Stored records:
__________

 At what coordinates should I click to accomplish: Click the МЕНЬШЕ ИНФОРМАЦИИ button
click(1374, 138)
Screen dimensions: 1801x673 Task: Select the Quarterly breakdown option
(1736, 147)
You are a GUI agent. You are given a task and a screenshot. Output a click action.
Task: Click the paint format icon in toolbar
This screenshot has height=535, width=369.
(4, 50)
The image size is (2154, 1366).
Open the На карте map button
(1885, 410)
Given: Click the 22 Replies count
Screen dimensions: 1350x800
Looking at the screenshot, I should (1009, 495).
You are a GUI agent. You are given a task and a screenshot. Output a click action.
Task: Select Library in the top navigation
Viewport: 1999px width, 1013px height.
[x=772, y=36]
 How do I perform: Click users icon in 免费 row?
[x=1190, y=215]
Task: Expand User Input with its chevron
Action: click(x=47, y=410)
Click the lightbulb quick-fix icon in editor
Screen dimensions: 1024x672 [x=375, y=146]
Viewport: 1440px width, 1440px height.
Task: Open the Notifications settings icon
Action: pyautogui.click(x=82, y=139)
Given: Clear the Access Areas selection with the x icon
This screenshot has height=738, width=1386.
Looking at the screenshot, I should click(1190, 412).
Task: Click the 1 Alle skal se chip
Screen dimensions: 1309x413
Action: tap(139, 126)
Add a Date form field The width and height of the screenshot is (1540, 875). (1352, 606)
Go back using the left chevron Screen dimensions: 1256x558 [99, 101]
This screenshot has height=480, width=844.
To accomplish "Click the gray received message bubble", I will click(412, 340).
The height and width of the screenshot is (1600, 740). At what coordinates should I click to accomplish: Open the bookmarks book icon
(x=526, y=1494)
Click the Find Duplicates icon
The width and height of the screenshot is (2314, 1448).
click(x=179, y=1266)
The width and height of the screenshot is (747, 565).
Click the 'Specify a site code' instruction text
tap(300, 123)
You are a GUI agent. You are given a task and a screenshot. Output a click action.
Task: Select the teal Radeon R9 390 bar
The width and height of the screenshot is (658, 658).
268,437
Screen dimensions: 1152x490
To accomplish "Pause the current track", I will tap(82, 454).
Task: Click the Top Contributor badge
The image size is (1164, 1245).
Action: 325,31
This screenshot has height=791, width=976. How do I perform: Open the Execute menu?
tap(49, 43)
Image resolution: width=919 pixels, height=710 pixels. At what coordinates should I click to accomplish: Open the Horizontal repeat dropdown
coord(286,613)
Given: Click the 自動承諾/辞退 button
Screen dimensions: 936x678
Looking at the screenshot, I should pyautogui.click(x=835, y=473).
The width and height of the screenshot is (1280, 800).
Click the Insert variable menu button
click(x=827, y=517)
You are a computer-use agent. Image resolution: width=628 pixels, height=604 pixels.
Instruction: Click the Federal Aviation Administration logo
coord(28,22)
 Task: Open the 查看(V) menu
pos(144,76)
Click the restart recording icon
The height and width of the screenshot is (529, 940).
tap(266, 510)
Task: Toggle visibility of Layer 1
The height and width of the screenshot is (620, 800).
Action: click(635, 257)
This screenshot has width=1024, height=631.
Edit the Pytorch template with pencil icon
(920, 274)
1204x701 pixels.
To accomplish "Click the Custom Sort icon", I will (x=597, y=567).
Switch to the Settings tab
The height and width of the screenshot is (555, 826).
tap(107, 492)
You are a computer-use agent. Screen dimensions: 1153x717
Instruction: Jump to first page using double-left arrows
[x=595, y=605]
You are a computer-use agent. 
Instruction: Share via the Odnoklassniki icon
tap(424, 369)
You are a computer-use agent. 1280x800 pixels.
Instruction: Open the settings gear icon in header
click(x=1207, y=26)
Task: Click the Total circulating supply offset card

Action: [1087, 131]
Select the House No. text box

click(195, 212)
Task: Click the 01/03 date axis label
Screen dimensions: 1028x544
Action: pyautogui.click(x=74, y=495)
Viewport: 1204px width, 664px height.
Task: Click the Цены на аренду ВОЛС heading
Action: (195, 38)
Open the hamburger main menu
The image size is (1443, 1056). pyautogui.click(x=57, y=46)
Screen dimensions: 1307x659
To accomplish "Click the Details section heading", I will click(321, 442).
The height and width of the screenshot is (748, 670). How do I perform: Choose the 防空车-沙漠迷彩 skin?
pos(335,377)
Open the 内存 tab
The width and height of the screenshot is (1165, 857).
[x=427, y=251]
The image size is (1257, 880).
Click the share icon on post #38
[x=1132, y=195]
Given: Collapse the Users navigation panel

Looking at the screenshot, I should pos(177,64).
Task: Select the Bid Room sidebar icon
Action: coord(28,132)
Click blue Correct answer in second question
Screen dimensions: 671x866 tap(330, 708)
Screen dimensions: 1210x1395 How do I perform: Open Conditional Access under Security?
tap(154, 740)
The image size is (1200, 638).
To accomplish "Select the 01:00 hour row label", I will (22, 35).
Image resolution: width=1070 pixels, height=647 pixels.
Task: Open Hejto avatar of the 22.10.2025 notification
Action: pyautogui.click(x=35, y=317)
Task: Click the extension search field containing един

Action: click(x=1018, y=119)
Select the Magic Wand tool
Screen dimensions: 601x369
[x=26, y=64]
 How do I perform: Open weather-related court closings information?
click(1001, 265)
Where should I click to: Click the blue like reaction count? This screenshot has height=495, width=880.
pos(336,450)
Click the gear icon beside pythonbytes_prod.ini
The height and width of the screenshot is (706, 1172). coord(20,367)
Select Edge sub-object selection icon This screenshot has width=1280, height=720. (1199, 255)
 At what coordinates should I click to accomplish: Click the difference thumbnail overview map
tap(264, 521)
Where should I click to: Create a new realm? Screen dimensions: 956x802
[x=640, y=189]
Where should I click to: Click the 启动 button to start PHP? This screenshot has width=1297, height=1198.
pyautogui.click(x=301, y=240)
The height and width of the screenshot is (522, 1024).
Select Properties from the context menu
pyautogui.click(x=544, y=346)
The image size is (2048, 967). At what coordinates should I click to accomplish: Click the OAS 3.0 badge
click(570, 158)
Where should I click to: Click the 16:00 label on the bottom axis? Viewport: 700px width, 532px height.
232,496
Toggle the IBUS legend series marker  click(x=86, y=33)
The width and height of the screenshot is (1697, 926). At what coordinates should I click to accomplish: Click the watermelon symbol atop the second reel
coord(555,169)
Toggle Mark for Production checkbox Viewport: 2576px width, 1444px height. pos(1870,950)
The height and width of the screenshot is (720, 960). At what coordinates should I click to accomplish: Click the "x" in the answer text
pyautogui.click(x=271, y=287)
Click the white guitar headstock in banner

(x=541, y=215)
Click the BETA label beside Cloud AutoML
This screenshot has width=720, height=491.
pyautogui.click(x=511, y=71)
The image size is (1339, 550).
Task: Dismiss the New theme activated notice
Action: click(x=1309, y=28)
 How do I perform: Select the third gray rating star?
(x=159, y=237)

__________

What is required ▸
Above are the records. Print exactly, and only, the lines from the line with "Task: Click the 1 Alle skal se chip" to the line with "Task: Select the teal Radeon R9 390 bar", both inclusive.

Reply to the exercise ▸
Task: Click the 1 Alle skal se chip
Screen dimensions: 1309x413
Action: tap(139, 126)
Add a Date form field The width and height of the screenshot is (1540, 875). (1352, 606)
Go back using the left chevron Screen dimensions: 1256x558 [99, 101]
This screenshot has height=480, width=844.
To accomplish "Click the gray received message bubble", I will click(412, 340).
The height and width of the screenshot is (1600, 740). At what coordinates should I click to accomplish: Open the bookmarks book icon
(x=526, y=1494)
Click the Find Duplicates icon
The width and height of the screenshot is (2314, 1448).
click(x=179, y=1266)
The width and height of the screenshot is (747, 565).
Click the 'Specify a site code' instruction text
tap(300, 123)
You are a GUI agent. You are given a task and a screenshot. Output a click action.
Task: Select the teal Radeon R9 390 bar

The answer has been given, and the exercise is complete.